Prediction of Bayesian Intervals for Tropical Storms
This work addresses the need for more actionable storm predictions to aid cities and lives, but it is incremental as it builds on existing RNN methods for hurricane trajectory prediction.
The paper tackles the problem of predicting tropical storm trajectories by extending recurrent neural networks to output Bayesian intervals, not just point estimates, using dropout to improve actionability for evacuation planning. Results demonstrate how dropout values affect predictions and intervals, though no concrete numerical improvements are provided.
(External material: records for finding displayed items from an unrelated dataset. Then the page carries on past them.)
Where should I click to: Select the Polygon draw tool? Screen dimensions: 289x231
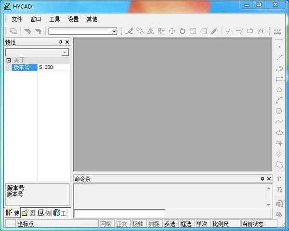pos(279,90)
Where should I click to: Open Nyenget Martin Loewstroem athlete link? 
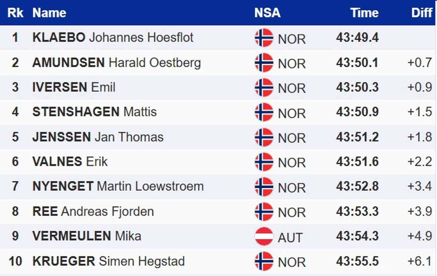tap(118, 186)
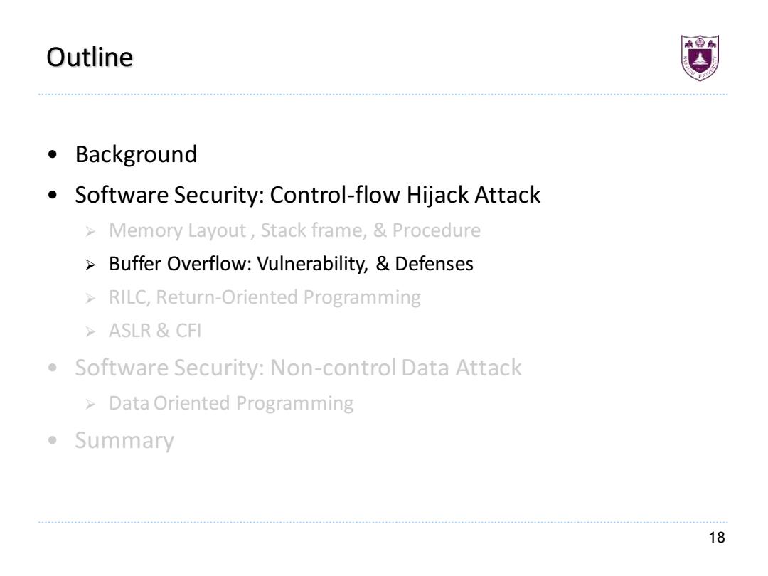Image resolution: width=768 pixels, height=576 pixels.
Task: Click the arrow bullet beside Data Oriented Programming
Action: coord(90,405)
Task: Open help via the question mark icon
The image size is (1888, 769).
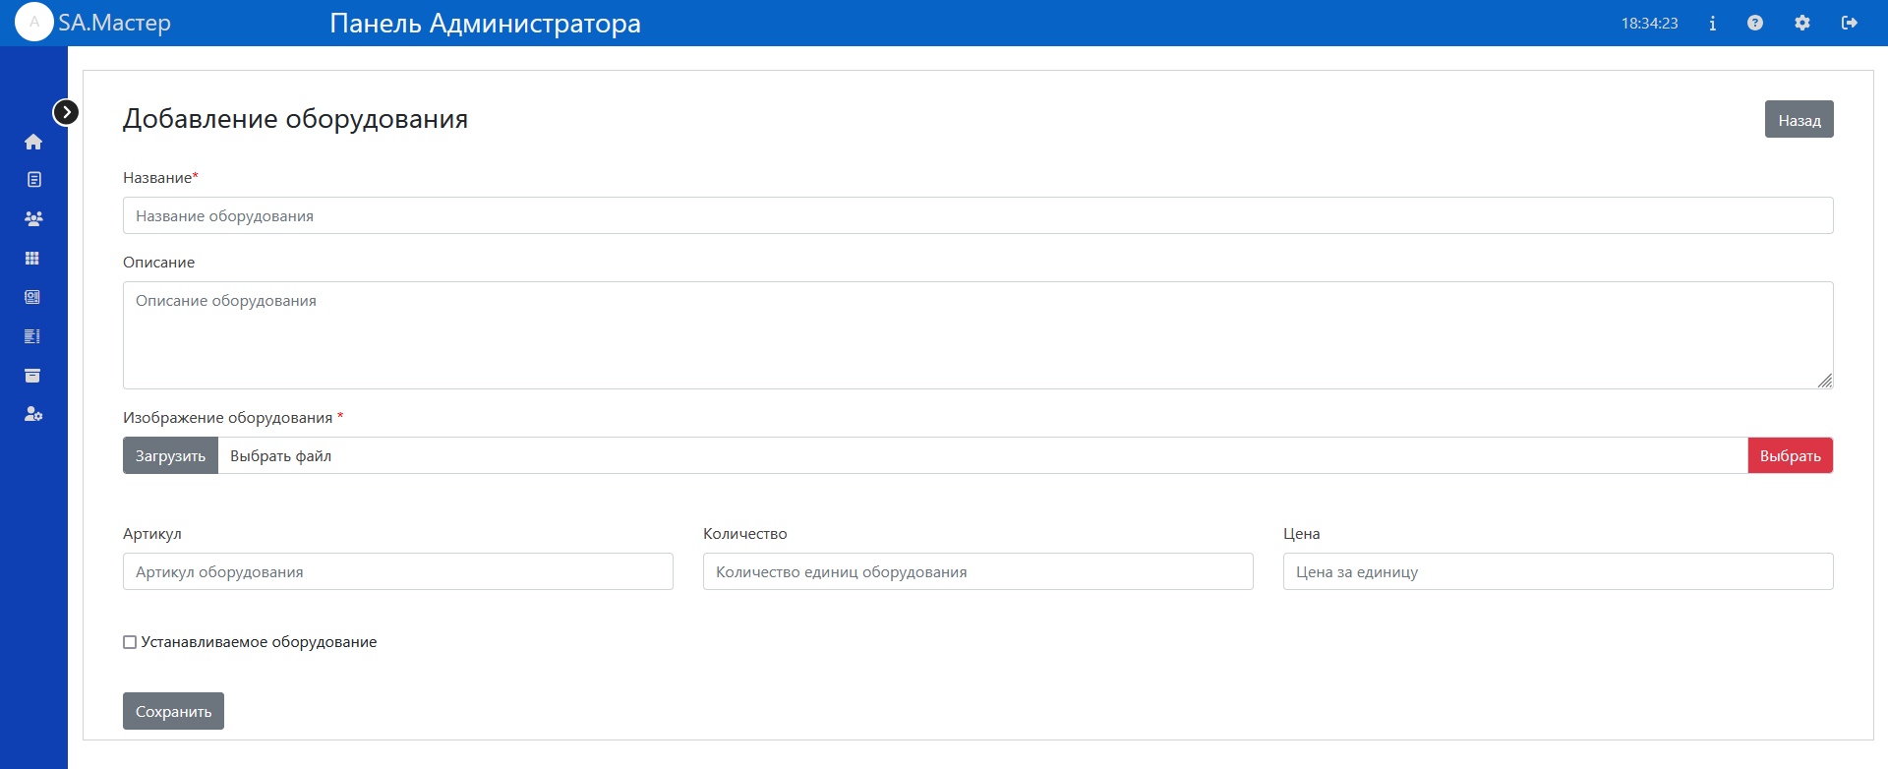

Building on recent research for prediction of hurricane trajectories using recurrent neural networks (RNNs), we have developed improved methods and generalized the approach to predict Bayesian intervals in addition to simple point estimates. Tropical storms are capable of causing severe damage, so accurately predicting their trajectories can bring significant benefits to cities and lives, especially as they grow more intense due to climate change effects. By implementing the Bayesian interval using dropout in an RNN, we improve the actionability of the predictions, for example by estimating the areas to evacuate in the landfall region. We used an RNN to predict the trajectory of the storms at 6-hour intervals. We used latitude, longitude, windspeed, and pressure features from a Statistical Hurricane Intensity Prediction Scheme (SHIPS) dataset of about 500 tropical storms in the Atlantic Ocean. Our results show how neural network dropout values affect predictions and intervals.